Saturday, October 31, 2009

DEALING

In the last week, the enemy has been a leaky bathroom faucet. Not the faucet itself, actually, but the need to deal with it--to call the plumber, squeeze his appointment onto my calendar, find someone to be here to let him in, and make sure the bathroom was presentable enough for a level 3 guest (level 4 being family, 2 being dinner guest, 1 being overnight guest).

No sooner did the plumber leave than I had to deal with the county health department canceling a flu shot location and a doctor postponing an appointment. This week I also dealt with a tire store that had a warped idea of how retail sales are normally accomplished, so that I came away with no tires, an hour wasted, and the need to still deal with finding 4 new tires for my car before winter sets in completely.

I once heard a writer claim that he only made dental appointments in the first week of a month, because if he flipped the calendar page and saw that appointment looming in the third or fourth week, he wouldn't get anything written all month.

Dealing with life stuff is the true enemy of the writer.

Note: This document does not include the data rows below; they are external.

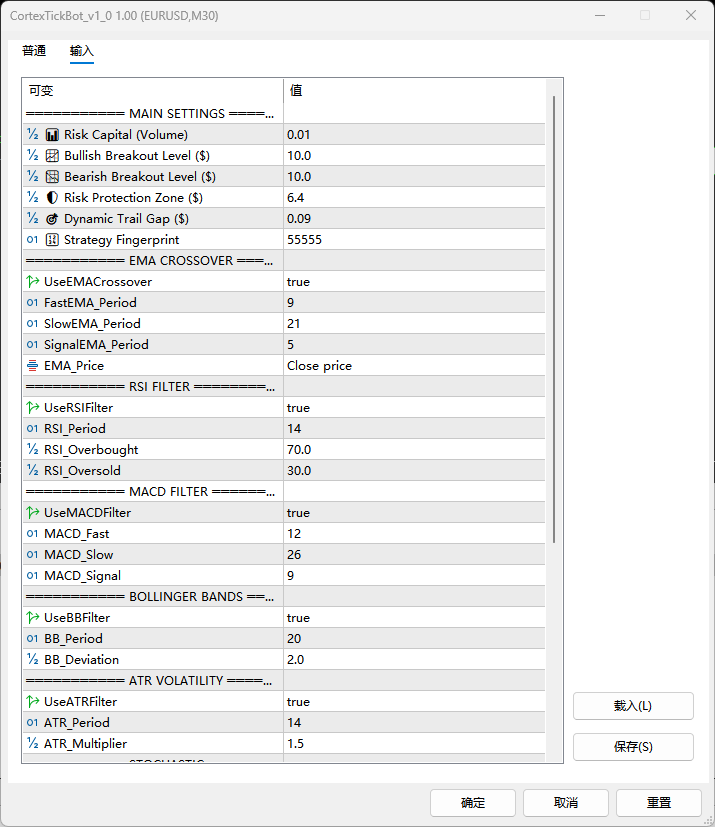Click the UseEMACrossover boolean type icon
This screenshot has width=715, height=827.
[x=32, y=282]
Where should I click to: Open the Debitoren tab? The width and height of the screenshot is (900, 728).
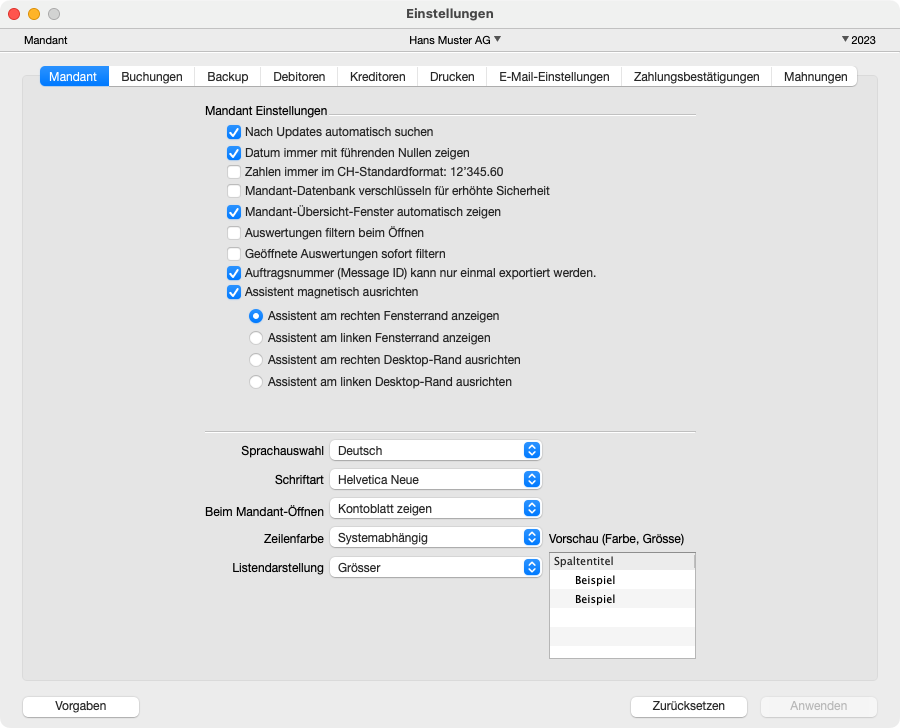[x=299, y=76]
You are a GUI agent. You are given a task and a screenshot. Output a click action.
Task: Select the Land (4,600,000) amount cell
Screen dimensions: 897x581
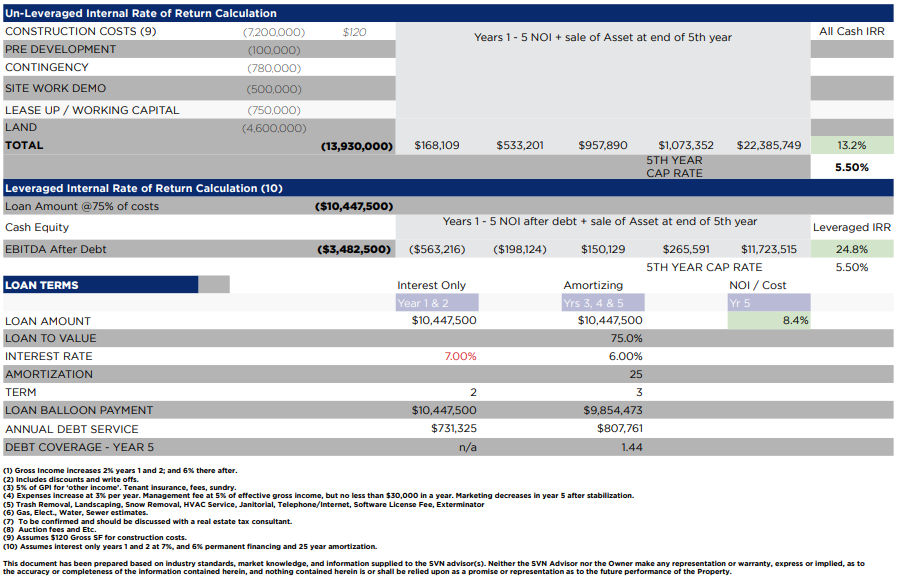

This is where non-writers will point out that everyone deals with all these sorts of things and work gets done regardless and the world keeps turning. Haven't we writers ever heard of time management? Yes, but for writers, time doesn't need to be managed as much as parts of our brains. Dealing with plumbers and dentists and car mechanics has to be done in the here-and- now, you have to be pragmatic, you have to be savvy.

Writing--fiction writing, especially--takes place where the imagination resides. You need to create your own world, where plumbers don't exist unless you want them to. Writers will say they don't feel like they're in control of their characters or events, but frankly, I've never read a book yet where the protagonist had to stop the action to go buy tires before a car chase. Novels would be intolerable if our characters had to deal with life stuff as much as real people do. Bad guys would never be caught.

For me, the place in my brain where I write feels like a room with a big vault door. It's got windows, sure, but I only see what I want to see outside them. No clock either. When I write, losing track of time is a given. Time belongs to that other part of the brain, where appointments are made. I find it very satisfying to close that big door and simply write. And when the writing's going well, I hate having to open the door for less than the smoke alarm going off. An interruption itself isn't the problem--it's the need to make the journey over to the practical, real-life part of my brain to deal with the interruption. Dealing, then trying to get back to writing, yanking that vault door open again, re-shutting out the world, figuring out where I left off--that's what saps the energy out of creativity.

Looking at my appointment calendar for October, I had a total of 3 completely free days this last month. I haven't spent nearly enough time in my little room. I'm (as Agatha Christie would say) broody.

On the bright side, I don't have a dental appointment until December.